**Task prompt**:
Repeat the data precisely as given.

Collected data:
━━━━━━━━

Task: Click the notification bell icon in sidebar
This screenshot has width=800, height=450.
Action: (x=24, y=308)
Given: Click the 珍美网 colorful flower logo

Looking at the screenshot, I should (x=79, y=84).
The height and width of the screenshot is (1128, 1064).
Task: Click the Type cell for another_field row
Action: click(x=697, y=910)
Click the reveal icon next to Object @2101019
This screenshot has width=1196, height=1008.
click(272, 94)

━━━━━━━━

**Result**:
Task: Click the notification bell icon in sidebar
This screenshot has width=800, height=450.
Action: (x=24, y=308)
Given: Click the 珍美网 colorful flower logo

Looking at the screenshot, I should (x=79, y=84).
The height and width of the screenshot is (1128, 1064).
Task: Click the Type cell for another_field row
Action: click(x=697, y=910)
Click the reveal icon next to Object @2101019
This screenshot has width=1196, height=1008.
click(272, 94)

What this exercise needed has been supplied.